“We hope that this will be the beginning of a new era,” said Nobel Laureate Daw Aung San Suu Kyi after her National League for Democracy (NLD) won forty-three of forty-five contested parliamentary by-elections earlier this week. She also called on “all parties” – that is, the military junta and President Thein Sein who still rule Myanmar (Burma) – to “create a genuinely democratic atmosphere.”
One way for President Thein Sein to demonstrate conclusively that Myanmar has truly decided to come in from the autocratic cold would be for him to appoint Suu Kyi to be the country’s foreign minister. At a stroke, that would signal the regime’s determination to be fully legitimate. If Suu Kyi accepted the position she would confer legitimacy on Myanmar. She would also give her voice, and the principles that she has long embodied, a new resonance. Myanmar would then surely be able to take its rightful place among the modernizing nations of Southeast Asia. She would become even more fully that heretofore, Burma’s Nelson Mandela.

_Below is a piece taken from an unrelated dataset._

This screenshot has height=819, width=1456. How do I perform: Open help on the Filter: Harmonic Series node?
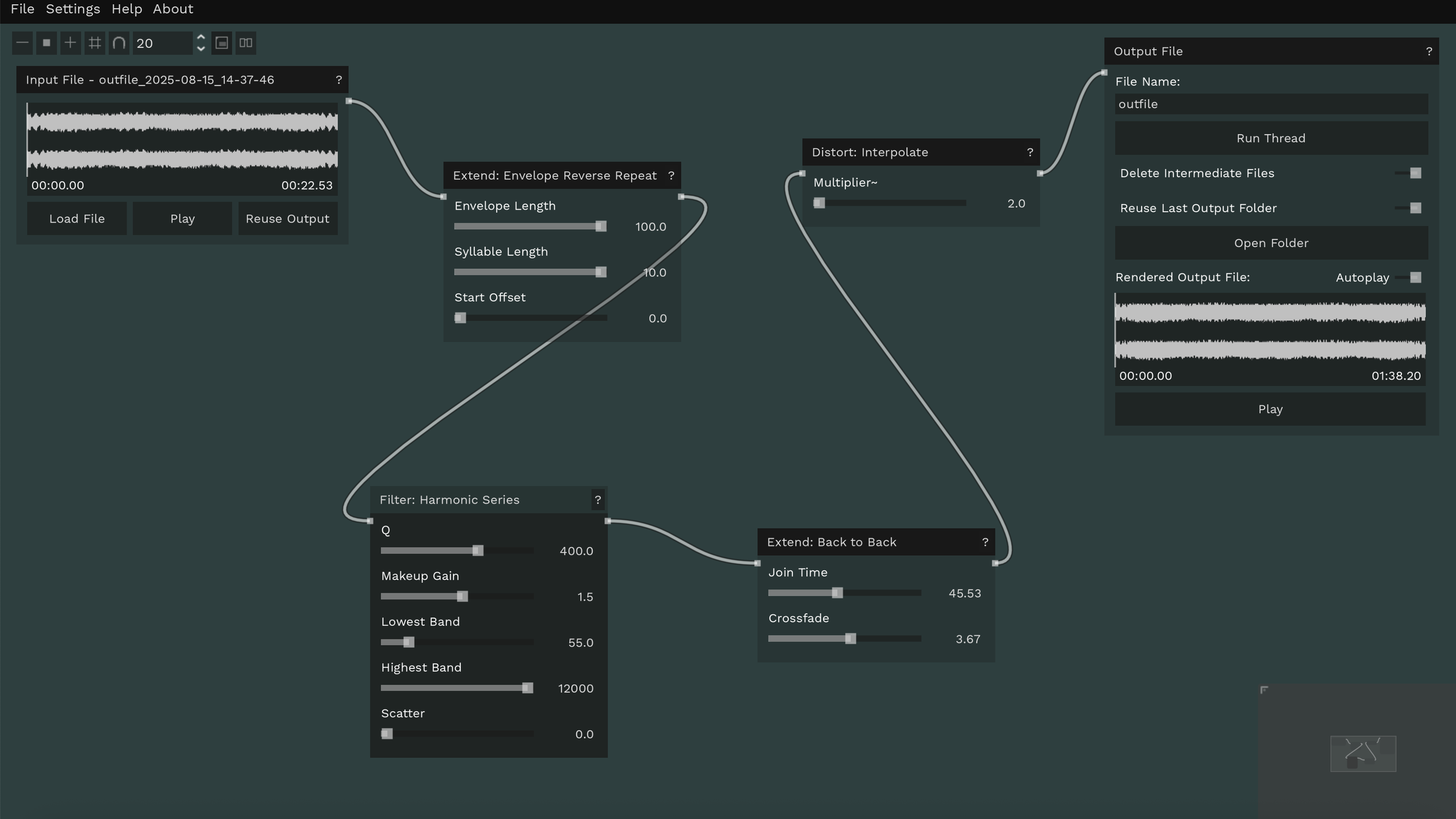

Her appointment would signal internally and externally that the pre-1962 democratic Burma was being revived. It would transform Burma’s image to itself and to the world, and create a sense of overwhelming hope for the future among all Burmese. Her becoming foreign minister would further recognize that the United States, Europe, and the United Nations were starting to embrace the new Burma and withdrawing sanctions and that Myanmar’s relations with world order were being completely revamped.
Suu Kyi and her political party overwhelmingly won the 1990 national elections but were never allowed to assume power. The military junta then in place, among which Thein Sein served as a leading figure for many years, put Suu Kyi under house arrest and jailed many of her associates. It cracked down on dissent and ruled repressively until late last year. Unless Thein Sein loses his mandate from the junta, and unless the generals who have long ruled and profited from their hold on Burma panic at Suu Kyi and her party’s new ascendancy, Myanmar now has an opportunity to continue its political, social, and economic recovery. This week it freed up the national currency. The kyat suddenly became fully convertible instead of being artificially valued (and available for endless arbitrage profiteering by insiders).
News reports have compared Thein Sein’s willingness to promote change to Mikhail Gorbachev’s relaxing of Stalinism in the Soviet Union. Just as Gorbachev eased open the long shuttered doors of freedom, so Thein Sein seems to want to do the same, while still preserving the military’s ultimate brake on how fast Myanmar moves down the path of total openness. The Myanmar president still has yet to release several hundred remaining political prisoners and to resolve long-running conflicts with a number of the country’s non-Burman ethnic minorities. Yet he welcomed Suu Kyi’s electoral triumph and seems content, so far, to have perceived a vast outburst of democratic enthusiasm among Burmese everywhere.
Whether or not Myanmar’s political emancipation will continue on a steady course remains to be seen. But both Aung San Suu Kyi and Secretary of State Hillary Clinton seem to think that it will. Suu Kyi expresses confidence in Thein Sein, whatever his underlying motives. Once again, human agency – individual leadership – shows its importance, as both the actions of Suu Kyi and Thein Sein in coming together for Burma have personified.